The Court grants summary judgment in favor of Cambridge on Ms. Holliday's TILA claims for the reasons stated in Part III.A.2.d, supra. Simply put, rescission under TILA is inappropriate because Ms. Holliday has neither alleged nor shown that she is capable of repaying her home loan.

4. Count VI—Negligence

Ms. Holliday's negligence claim against Cambridge fails for the reasons set forth in Part III.A.2.d, supra, as well as the agency analysis in Part III.B.1, supra. Therefore, the Court grants Cambridge's Motion for Summary Judgment as to Count VI of the Complaint.

C. Motion to Amend

In her Motion to Amend, Ms. Holliday seeks to add a seventh count alleging that the second deed of trust was void ab initio and that, consequently, it is not subject to an equitable subrogation claim. The Court held in Part III.A.1 that, even though it should have considered Ms. Holliday's argument that the second deed of trust was void ab initio, it committed no error in its Opinion and that BAC was entitled to a first-priority equitable lien on the Property. Therefore, Ms. Holliday's Motion to Amend is moot. Alternatively, the Court denies the Motion to Amend as futile.

D. Odds and Ends

The Court has four final points to make. First, as discussed above, the Court will enter an Amended Declaratory Judgment reflecting an appropriate rate of interest on BAC's first-priority equitable lien. Second, as the record does not reflect that Cambridge has served Third-Party Defendant ESC, the Court will order Cambridge to show cause why it should not dismiss ESC from this action.
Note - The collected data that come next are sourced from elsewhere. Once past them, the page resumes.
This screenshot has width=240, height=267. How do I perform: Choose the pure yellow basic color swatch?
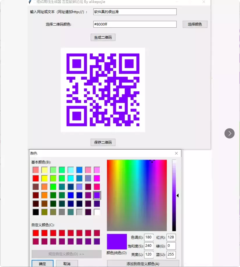click(x=45, y=178)
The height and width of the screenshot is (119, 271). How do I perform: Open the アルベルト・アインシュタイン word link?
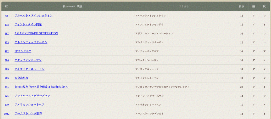click(34, 15)
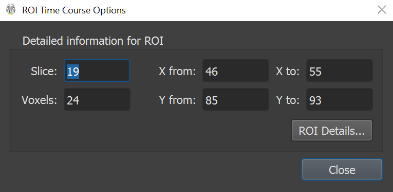Click the Y to field showing 93
Viewport: 393px width, 192px height.
[340, 100]
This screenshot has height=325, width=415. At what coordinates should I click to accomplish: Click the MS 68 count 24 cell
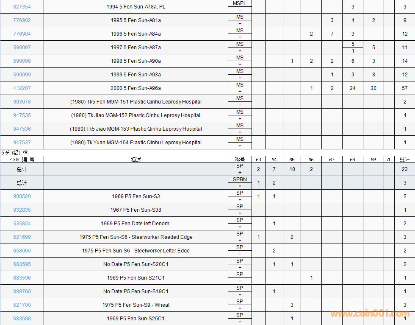pos(352,88)
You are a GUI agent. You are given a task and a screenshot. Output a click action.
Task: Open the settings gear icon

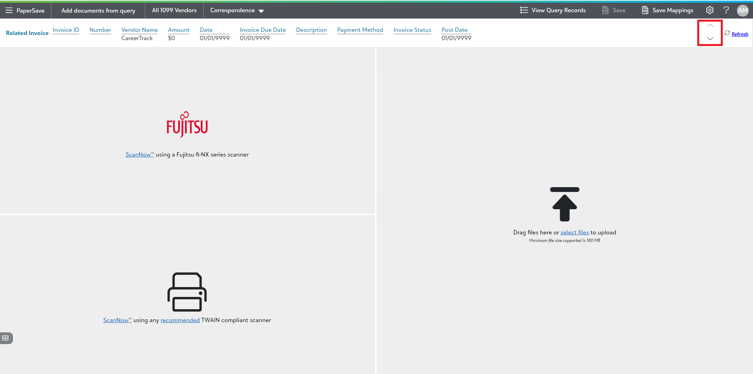coord(709,10)
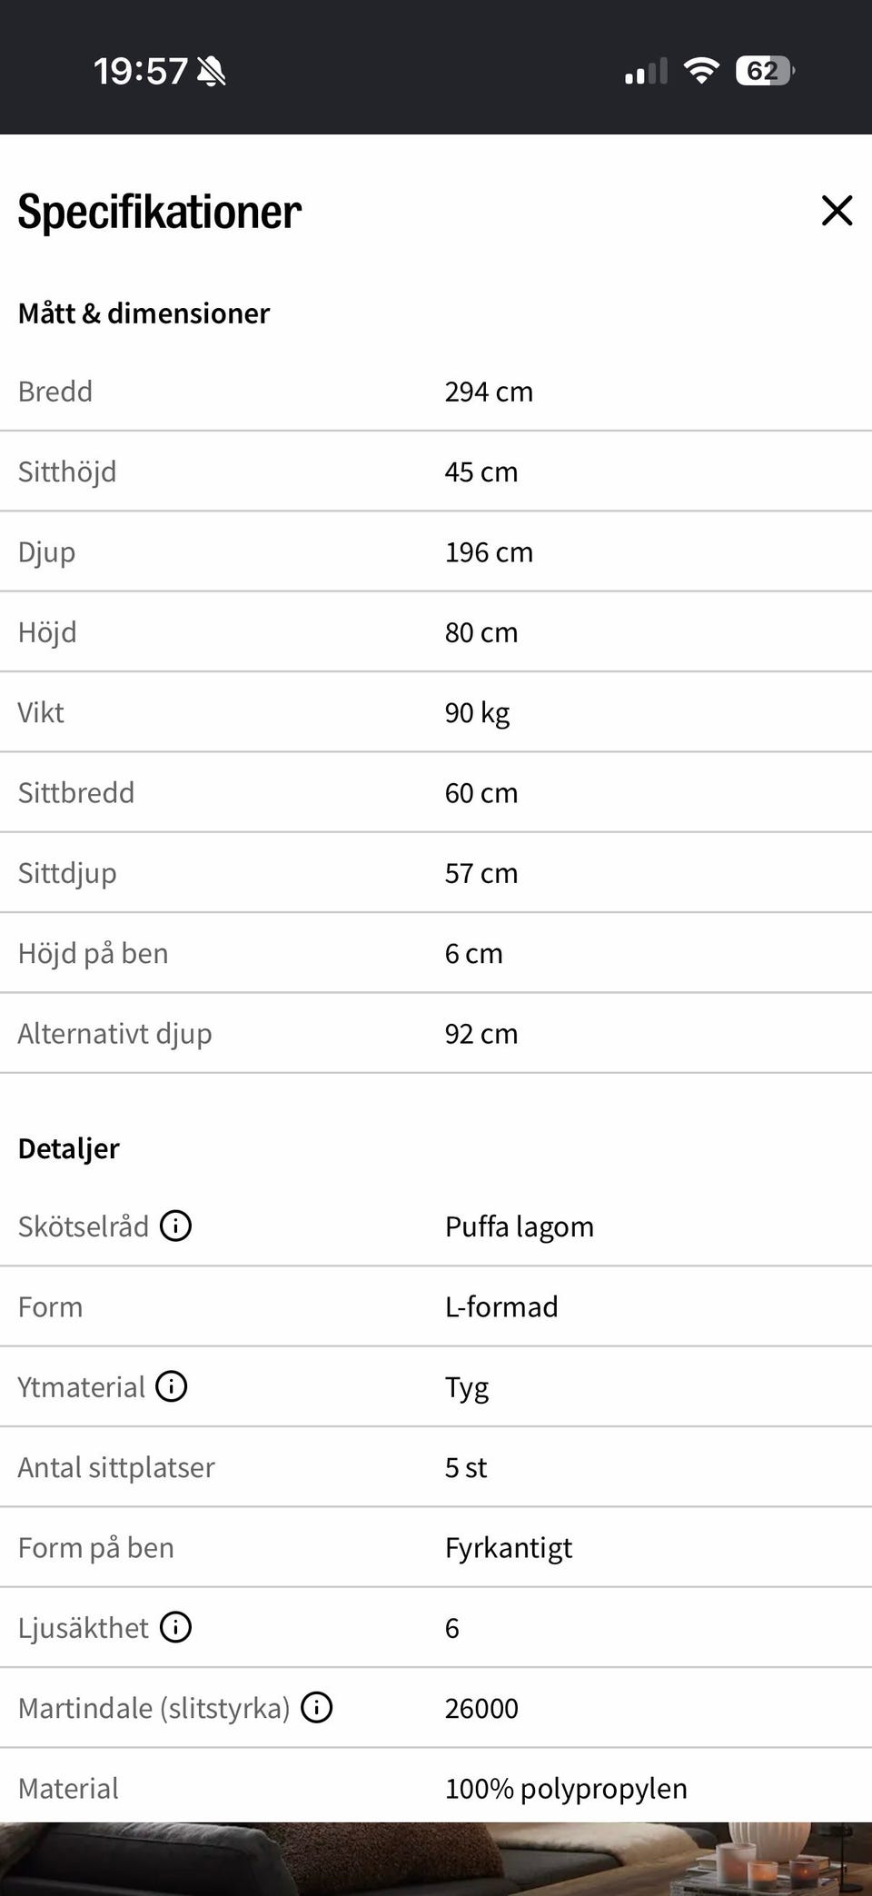Tap the 100% polypropylen material value
Screen dimensions: 872x1896
(566, 1789)
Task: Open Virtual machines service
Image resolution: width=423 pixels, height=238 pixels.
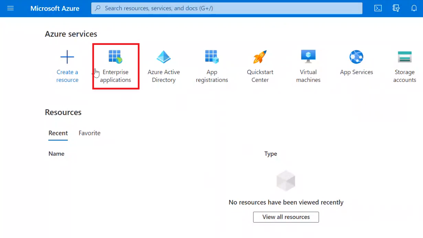Action: pos(308,66)
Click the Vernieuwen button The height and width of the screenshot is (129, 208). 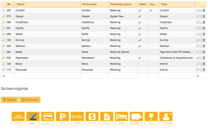pos(30,100)
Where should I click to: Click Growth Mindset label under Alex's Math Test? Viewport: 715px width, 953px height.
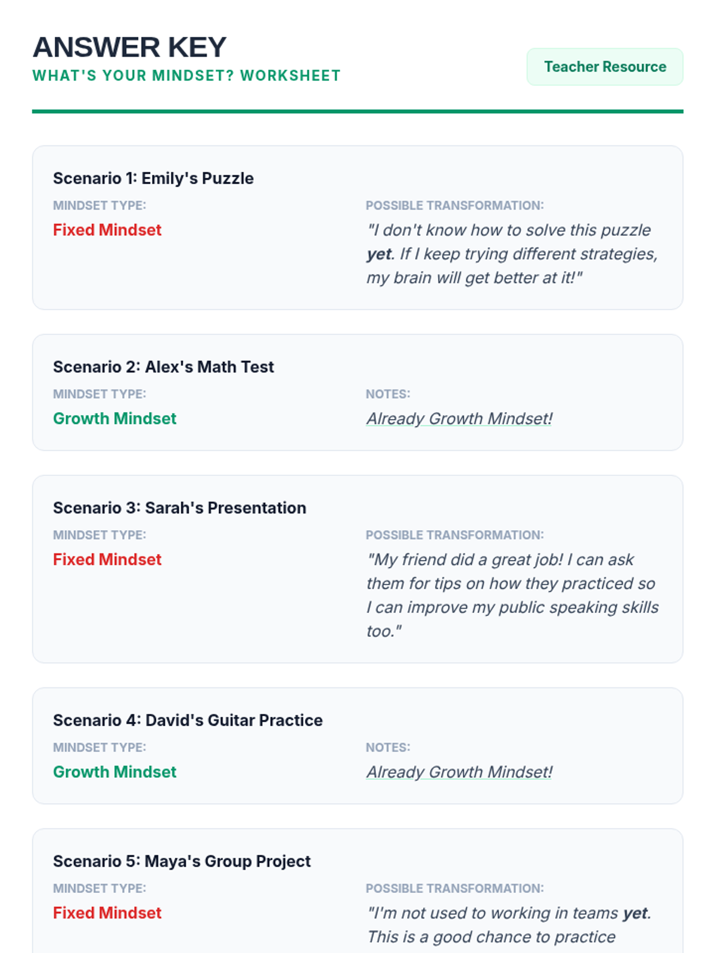click(114, 419)
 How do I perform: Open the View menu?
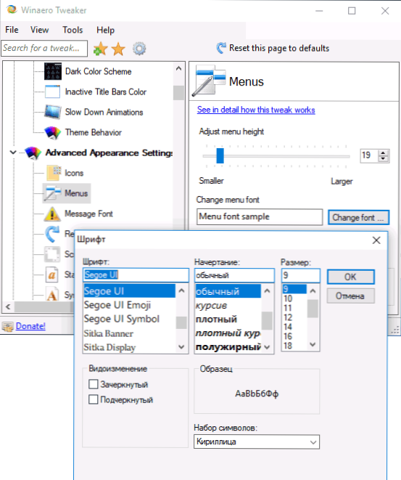(x=39, y=30)
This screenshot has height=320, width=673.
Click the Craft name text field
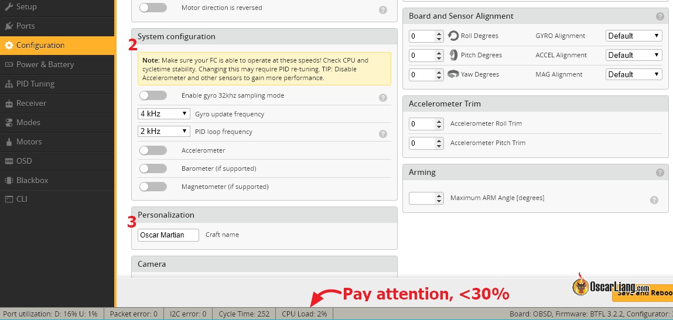[x=168, y=235]
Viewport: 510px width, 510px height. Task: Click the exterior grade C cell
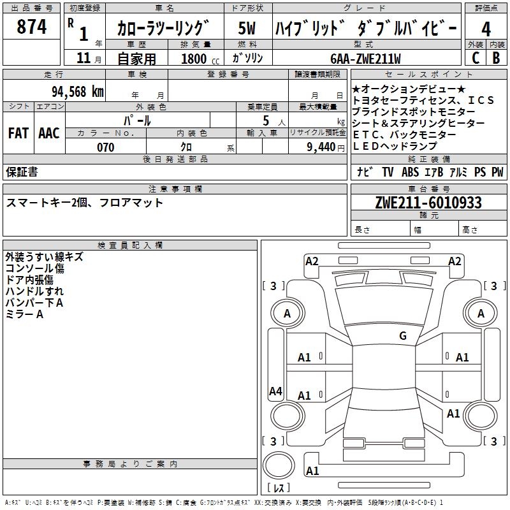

Third, the Court sees that Ms. Holliday has yet to file motions for default judgment against US Recordings and Mr. Cuthrell although the Clerk has entered orders of default against them. At this late stage in the litigation, if she so chooses, it makes most sense for Ms. Holliday to request default judgments against these Defendants at the impending trial. Although the basis for damages against these Defendants is not entirely clear to the Court, Ms. Holliday is entitled to seek to prove legally cognizable damages. Fourth, the Court will dismiss John Doe Entities 1 through 100 from the action as the record does not reflect that Ms. Holliday has made an attempt or seeks to identify any such defendants.

IV. CONCLUSION

For the foregoing reasons, the Court (1) DENIES the Motion to Set Aside, (2) GRANTS Cambridge's Motion for Summary Judgment, and (3) DENIES AS MOOT the Motion to Amend. A separate Order will follow.